The hobbitd_rrd column is a way of making sure you notice that there's been a crash of a Hobbit program. You can remove it with bb 127.0.0.1 "drop YOURHOBBITSERVER hobbitd_rrd" like you would remove any other status column.
It would of course be nice to figure out *why* hobbitd_rrd crashed. It should leave a core-file in the ~hobbit/server/tmp/ directory, so if you could run it through gdb as described in http://www.xymon.com/hobbit/help/known-issues.html#bugreport it would help a lot.
Thanks, Henrik
ok, i understand this column
here is the backtrace : (i'm running debian 4.0, 32bit)

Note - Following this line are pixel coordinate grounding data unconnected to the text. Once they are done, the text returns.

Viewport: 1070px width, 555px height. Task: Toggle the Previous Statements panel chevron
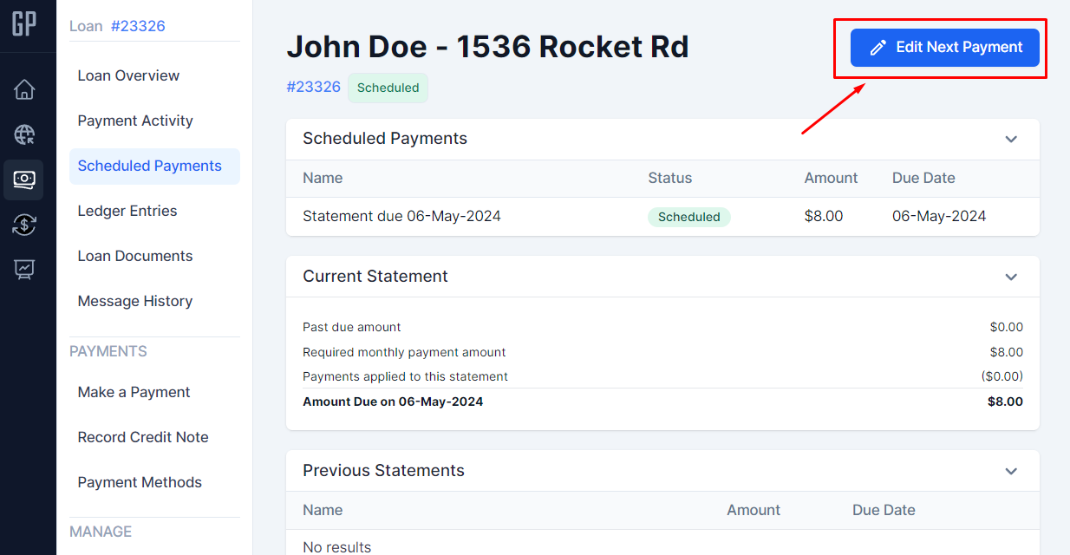point(1011,471)
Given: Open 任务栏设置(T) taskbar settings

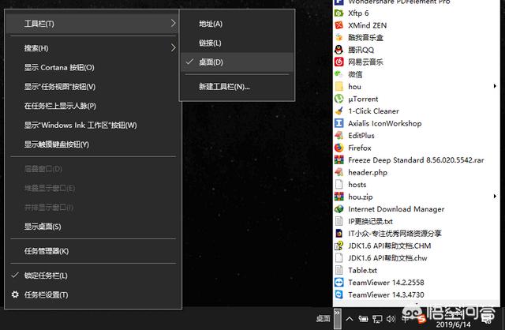Looking at the screenshot, I should coord(46,294).
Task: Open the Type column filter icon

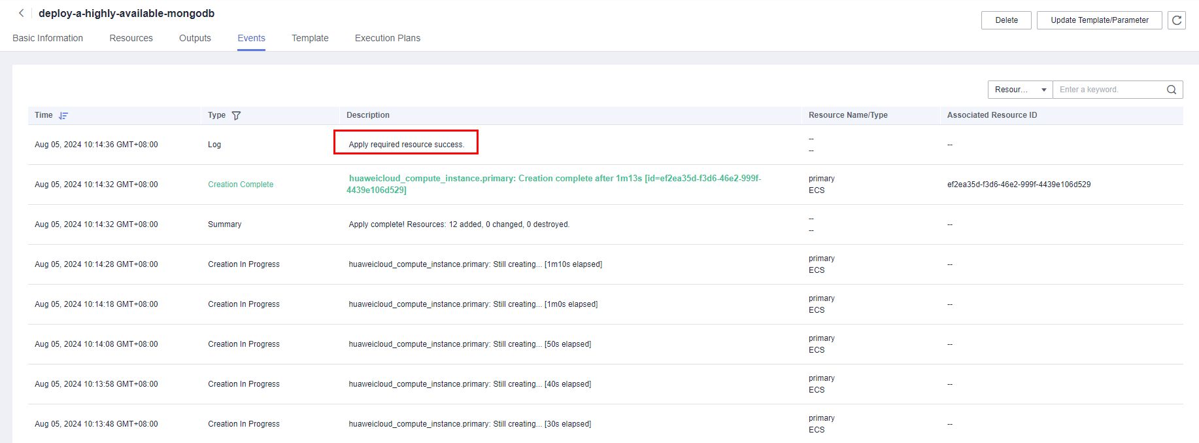Action: 236,116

$ gdb bin/hobbitd_rrd tmp/core GNU gdb 6.4.90-debian Copyright (C) 2006 Free Software Foundation, Inc. GDB is free software, covered by the GNU General Public License, and you are welcome to change it and/or distribute copies of it under certain conditions. Type "show copying" to see the conditions. There is absolutely no warranty for GDB. Type "show warranty" for details. This GDB was configured as "i486-linux-gnu"...Using host libthread_db library "/lib/tls/i686/cmov/libthread_db.so.1".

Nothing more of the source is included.